[Task statement]: Beginning at the line that contains "Where should I click to: Open", return every remaining line of the data below exactly; return nothing before it.

[Extracted material]:

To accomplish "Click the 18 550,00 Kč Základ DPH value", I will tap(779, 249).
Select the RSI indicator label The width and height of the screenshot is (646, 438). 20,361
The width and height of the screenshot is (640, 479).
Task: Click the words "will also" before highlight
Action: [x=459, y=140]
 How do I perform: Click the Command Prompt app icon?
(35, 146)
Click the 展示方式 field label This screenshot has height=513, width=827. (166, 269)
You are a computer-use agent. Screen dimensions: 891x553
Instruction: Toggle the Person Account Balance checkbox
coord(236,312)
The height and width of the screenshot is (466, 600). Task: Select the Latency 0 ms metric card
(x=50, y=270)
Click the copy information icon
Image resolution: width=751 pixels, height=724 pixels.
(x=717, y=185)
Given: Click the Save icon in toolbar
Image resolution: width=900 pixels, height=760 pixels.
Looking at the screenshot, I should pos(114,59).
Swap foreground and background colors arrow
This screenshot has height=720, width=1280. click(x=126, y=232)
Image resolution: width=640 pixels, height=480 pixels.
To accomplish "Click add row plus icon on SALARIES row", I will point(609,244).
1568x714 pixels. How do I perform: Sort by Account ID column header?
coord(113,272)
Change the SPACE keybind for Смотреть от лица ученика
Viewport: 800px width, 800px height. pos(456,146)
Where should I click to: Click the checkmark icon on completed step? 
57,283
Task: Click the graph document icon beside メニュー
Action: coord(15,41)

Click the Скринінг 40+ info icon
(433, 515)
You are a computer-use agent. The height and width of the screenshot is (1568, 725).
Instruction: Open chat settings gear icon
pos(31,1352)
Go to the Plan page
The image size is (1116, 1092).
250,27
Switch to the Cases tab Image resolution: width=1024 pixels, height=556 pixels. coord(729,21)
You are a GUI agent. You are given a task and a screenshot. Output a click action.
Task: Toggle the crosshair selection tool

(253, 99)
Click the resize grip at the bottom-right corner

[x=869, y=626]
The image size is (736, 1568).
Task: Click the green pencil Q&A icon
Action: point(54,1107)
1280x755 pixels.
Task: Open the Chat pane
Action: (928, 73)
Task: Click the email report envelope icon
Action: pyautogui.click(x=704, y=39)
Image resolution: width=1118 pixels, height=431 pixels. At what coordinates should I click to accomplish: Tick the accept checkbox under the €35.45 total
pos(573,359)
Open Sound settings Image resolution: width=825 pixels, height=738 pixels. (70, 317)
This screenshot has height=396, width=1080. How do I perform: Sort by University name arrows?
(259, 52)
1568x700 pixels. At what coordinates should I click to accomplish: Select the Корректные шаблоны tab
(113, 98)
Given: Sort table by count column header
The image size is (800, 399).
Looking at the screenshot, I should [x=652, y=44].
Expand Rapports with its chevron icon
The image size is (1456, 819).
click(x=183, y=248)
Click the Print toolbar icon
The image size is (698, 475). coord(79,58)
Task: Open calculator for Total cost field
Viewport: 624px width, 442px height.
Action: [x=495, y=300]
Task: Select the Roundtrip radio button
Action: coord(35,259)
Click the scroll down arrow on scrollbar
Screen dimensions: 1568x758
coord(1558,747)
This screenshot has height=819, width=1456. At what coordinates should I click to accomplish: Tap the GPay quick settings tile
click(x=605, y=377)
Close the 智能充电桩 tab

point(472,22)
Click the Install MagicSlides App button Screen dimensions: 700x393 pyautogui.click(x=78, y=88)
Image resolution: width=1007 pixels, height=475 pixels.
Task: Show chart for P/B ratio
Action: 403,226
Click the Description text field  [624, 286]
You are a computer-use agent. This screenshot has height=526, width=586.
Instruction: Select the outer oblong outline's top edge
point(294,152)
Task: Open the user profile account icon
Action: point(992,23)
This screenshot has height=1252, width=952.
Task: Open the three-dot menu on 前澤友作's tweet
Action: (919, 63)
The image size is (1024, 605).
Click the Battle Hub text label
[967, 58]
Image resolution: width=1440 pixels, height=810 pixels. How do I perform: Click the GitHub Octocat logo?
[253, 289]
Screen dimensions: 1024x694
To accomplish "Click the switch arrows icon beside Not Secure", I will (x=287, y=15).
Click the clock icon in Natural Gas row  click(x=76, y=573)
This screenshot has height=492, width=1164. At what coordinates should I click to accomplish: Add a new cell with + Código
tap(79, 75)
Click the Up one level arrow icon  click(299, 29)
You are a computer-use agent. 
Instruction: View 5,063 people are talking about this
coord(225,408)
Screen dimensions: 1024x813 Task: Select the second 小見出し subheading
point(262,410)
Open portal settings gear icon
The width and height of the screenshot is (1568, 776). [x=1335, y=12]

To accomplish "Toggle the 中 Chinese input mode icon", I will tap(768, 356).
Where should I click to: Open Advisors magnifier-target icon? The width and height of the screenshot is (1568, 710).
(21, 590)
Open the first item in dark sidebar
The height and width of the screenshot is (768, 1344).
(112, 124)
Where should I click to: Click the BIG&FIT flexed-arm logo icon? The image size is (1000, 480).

[Response to this exercise]:
Where should I click to: Open Advisors magnifier-target icon? The width and height of the screenshot is (1568, 710).
(21, 590)
Open the first item in dark sidebar
The height and width of the screenshot is (768, 1344).
(112, 124)
Where should I click to: Click the BIG&FIT flexed-arm logo icon? The image size is (1000, 480).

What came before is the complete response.